I'm running XP in a virtual machine and Cygwin was a bit larger than I wanted
(2014-04-16, 07:57)VIJO Wrote: Hey Ruuk, If possible, How about adding a toggle to the keymap to enable/disable TTS. Say F12 or something like that. You know for the rare occasion my poor sighted friends want to use it without me knowing what they are doing, lol.
(2014-04-16, 05:58)eckythump Wrote: When the new version started, it then was trying to use 127.0.0.1 and that caused things to really break, to the point that xbmc would completely crash and restart.I tried it just now with the IP set to 127.0.0.1. I can hammer away changing controls. I get the same error, but I can't get XBMC to crash on me. What platform is this happening on?
The last line in the xbmc log file when it died was:
11:53:36 T:2809132112 NOTICE: service.xbmc.tts: ERROR: SJHttsdTTSBackend: wav.write - <urlopen error [Errno 111] Connection refused>
(2014-04-16, 05:58)eckythump Wrote: I edited that error output to include self.httphost just to confirm where it was trying to connect, and then rolled back to the old version, changed to espeak, then upgrade again, changed back to ttsd and configured it properly. After that it was happy.Well, I've been thinking we need some sort of fallback mechanism, and perhaps a dialog that confirms that you hear speech after a backend change and reverts if you don't confirm.
If we trap that exception better, how easy would it be to fall back to the highest priority backend that's available?
(2014-04-16, 05:58)eckythump Wrote: I don't know enough about xbmc to know why that's making it barf so spectacularly, but hopefully it's easily fixed.I can't duplicate this either. It works fine for me. Hmmm.....

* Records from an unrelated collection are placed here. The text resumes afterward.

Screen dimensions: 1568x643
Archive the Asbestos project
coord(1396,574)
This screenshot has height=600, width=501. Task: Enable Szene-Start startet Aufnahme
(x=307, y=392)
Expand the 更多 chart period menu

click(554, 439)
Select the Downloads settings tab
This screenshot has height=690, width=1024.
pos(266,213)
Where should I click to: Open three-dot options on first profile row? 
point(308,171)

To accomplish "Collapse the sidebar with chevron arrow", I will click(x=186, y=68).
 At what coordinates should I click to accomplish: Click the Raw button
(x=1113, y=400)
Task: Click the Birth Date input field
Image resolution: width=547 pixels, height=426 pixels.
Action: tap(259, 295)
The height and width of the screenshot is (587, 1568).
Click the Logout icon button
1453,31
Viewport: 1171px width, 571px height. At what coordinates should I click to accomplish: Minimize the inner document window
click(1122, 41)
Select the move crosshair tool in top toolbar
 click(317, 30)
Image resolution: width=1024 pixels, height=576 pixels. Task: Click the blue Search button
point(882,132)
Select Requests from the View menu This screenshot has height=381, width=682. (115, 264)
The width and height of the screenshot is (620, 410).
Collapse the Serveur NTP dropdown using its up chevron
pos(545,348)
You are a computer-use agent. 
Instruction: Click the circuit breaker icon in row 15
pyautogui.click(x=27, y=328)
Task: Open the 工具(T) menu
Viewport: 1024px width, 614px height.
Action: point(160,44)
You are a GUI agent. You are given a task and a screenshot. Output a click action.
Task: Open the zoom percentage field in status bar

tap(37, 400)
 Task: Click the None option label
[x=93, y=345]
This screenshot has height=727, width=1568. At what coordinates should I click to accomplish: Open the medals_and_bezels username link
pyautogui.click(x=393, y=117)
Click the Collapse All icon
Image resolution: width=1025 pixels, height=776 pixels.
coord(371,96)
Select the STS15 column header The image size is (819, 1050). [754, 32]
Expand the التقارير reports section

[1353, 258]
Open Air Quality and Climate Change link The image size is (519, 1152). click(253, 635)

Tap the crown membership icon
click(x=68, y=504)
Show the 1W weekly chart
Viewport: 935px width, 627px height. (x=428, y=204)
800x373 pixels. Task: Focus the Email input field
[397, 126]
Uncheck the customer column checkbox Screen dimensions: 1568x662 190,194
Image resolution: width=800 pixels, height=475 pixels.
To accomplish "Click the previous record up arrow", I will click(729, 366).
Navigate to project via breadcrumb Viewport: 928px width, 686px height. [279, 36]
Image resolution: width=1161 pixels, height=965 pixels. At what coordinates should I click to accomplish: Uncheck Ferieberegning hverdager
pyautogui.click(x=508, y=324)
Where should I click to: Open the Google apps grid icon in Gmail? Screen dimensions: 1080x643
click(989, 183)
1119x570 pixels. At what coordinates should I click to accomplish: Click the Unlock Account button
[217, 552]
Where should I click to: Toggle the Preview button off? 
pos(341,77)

The only other issue I noticed, and this is very minor, is that when I changed voices, it didn't switch when I went OK. It did take affect when I rebooted, though. I didn't try any other things to see if I could get it to take.
(2014-04-16, 20:39)ruuk Wrote: eckythump: There is a small bug in the Perl server. If you pass the text '0' it triggers a 403 error. Typing a 0 in a keyboard dialog will cause this. I suspect that this is being interpreted as a number and and evaluating false on the test for $text. It's been a while since I've done much coding in Perl so this is just a guess.